I am not one that highlights my achievements too much, and I am sure it has cost me some views over the years.
Anyhow, to start the story of this adventure off, one has to go back to early December, when I received an email with the subject of “Image of Brandywine”, and the following thumbnail image.
In the email, Margaretta said she was one of the curators at the Delaware Art Museum, and she was working with a exhibition designer, Keith, who had found my image online, and they were wondering if I would be interested in allowing the museum to use my image in a exhibition called “Eye on Nature“, comparing Andrew Wyeth and John Ruskin from March 10-27, 2018.
Also included with the email was a PDF file of proposed design layouts, and my image was already included, at a 11 feet by 17 feet!
After finishing the email, I had to walk around to catch my breath, and after a few minutes, I showed the email to my wife, and pointed to the address at the bottom.
Could this really be true?
The next day, I called the phone number provided, and the voicemail confirmed the name in the email, but I could only leave a message.
I did follow-up with an email, and the next day Margaretta followed up with a date and time to chat more about the exhibition.
As the day and time we agreed on, drew nearer, I was becoming more nervous, and when I finally made the call, I made sure that I had a large glass of water with me, so that I would not be too parched during the conversation.
Margaretta and I chatted for some time about the details of the exhibition, the exhibition designer and what I was looking for in compensation.
I remember blurting out a number, and I got the sense that I had blown the opportunity, but she responded back “Normally, I do not deal with living artists, but I’ll look into it.”
Internally, I giggled – “Normally, I do not deal with living artists…”
A couple of day pasted, and I had a change to speak with Keith the exhibition designer, and indeed confirmed the output size: 11 x 17 feet!
I told him of my printing background, but I had never dealt with anything of that size, but I knew of a technique that might allow me to get size required.
At this point, I was still not internally sure if I was in a dream or not, but after another phone call with Margaretta, and a couple days a waiting a check arrived from the museum!
My thought, “Hold S***, this is for REAL!!”
Now I had to start working on getting the image ready for Keith the exhibition designer.
At first, I corrected some image issues on the original image file that were cosmetic in nature because of my use of several images (ghosting), and then I began to tweak some of the various tones, basically reducing some of the ‘hot spots’, and eventually, I created the following image.
Now, the fun part… Getting the image to the right size… 11 x 17 feet…
I used the basic technique that I have outlined before (See my post “Fine Art prints done local“, section “Going Big”), but instead of 110%, I used 105%.
I created a Photoshop action, and repeated, and repeated until Photoshop crashed, and corrupted the image.
In troubleshooting the crash, I found out that I had filled my 128 GB SSD drive used for the Photoshop scratch/VM file! (My machine has 32 GBs of physical RAM)
In Photoshop, I re- targeted the scratch/VM file to one of my 4 TB hard drives and began the resizing again.
After numerous resizes, and quick “save-as” files, I finally reached 16.57 x 11.0 feet or 198.887 x 132.733 inches or 19889×13273 pixels (@300 dpi)!
Within the file, I still had a couple of correction layers, but the file size was approximately 19.2 GBs!
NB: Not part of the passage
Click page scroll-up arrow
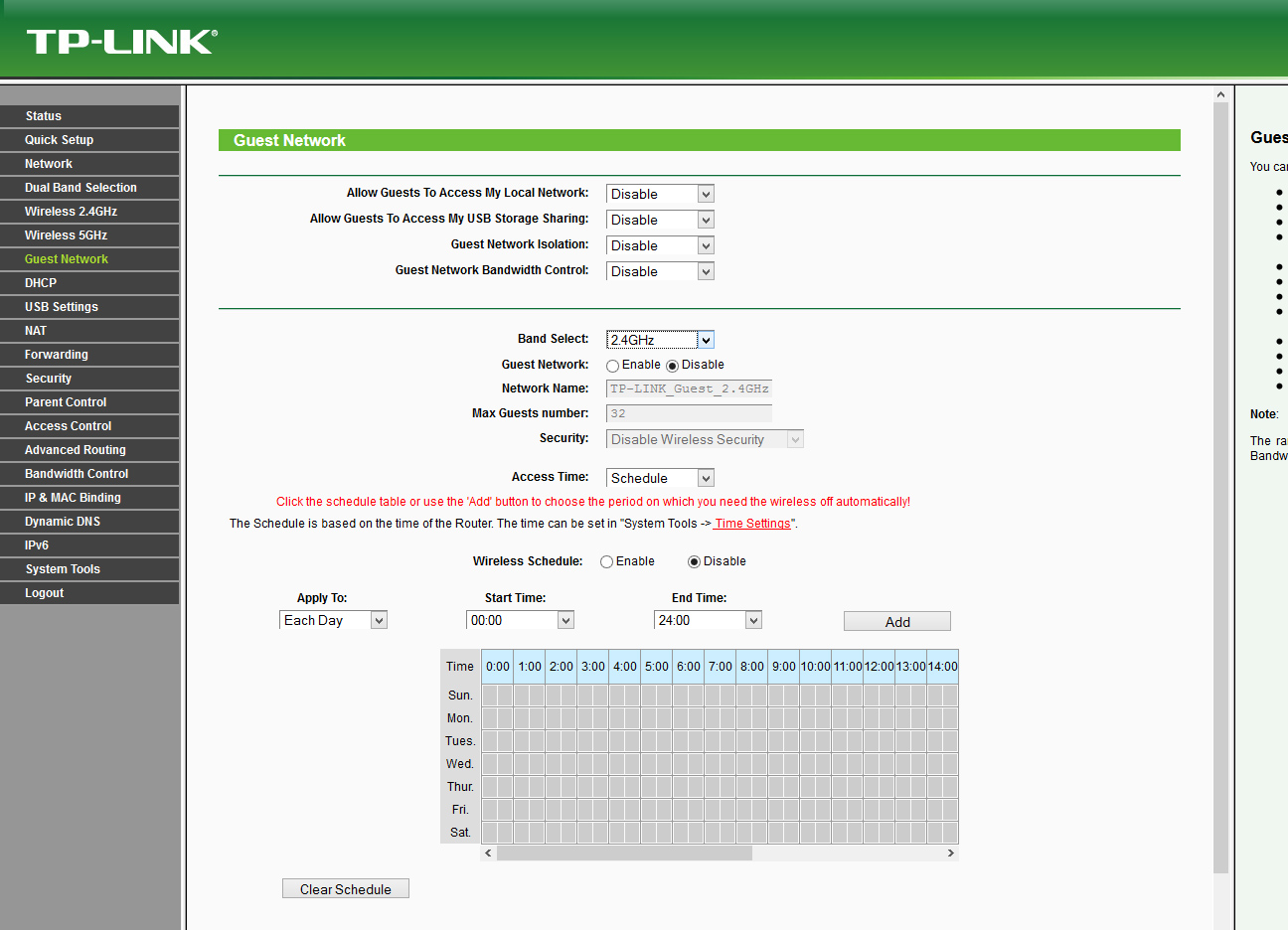The width and height of the screenshot is (1288, 930). pos(1220,95)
By FAR the largest single file I have ever worked on, and had to save it a PSB file (See my post “Large Image Files – PSB vs TIFF“)
Note – Large PSB files are STILL not visible within Lightroom Classic CC, version 7.2. — Adobe, are you listening? It’s been 7+ years since I reported/blogged about this!
Any how, I created several different DPI files (and file size(s)):
- 100 dpi psb – 565.487 MBs
- 100 dpi tiff – 773.447 MBs
- 150 dpi psb – 1,277.122 MBs
- 150 dpi tiff – 1,740.209 MBs
- 200 dpi psb – 2,455.681 MBs
- 200 dpi tiff – 3,093.681 MBs
- 300 dpi psb – 5,212.382 MBs
and placed them on my FTP server for Keith to download.
Note – For those techno-geeks, PSB creates significantly smaller files, when compared to TIFF, but as mentioned above, Lightroom STILL can not produce thumbnails within light room.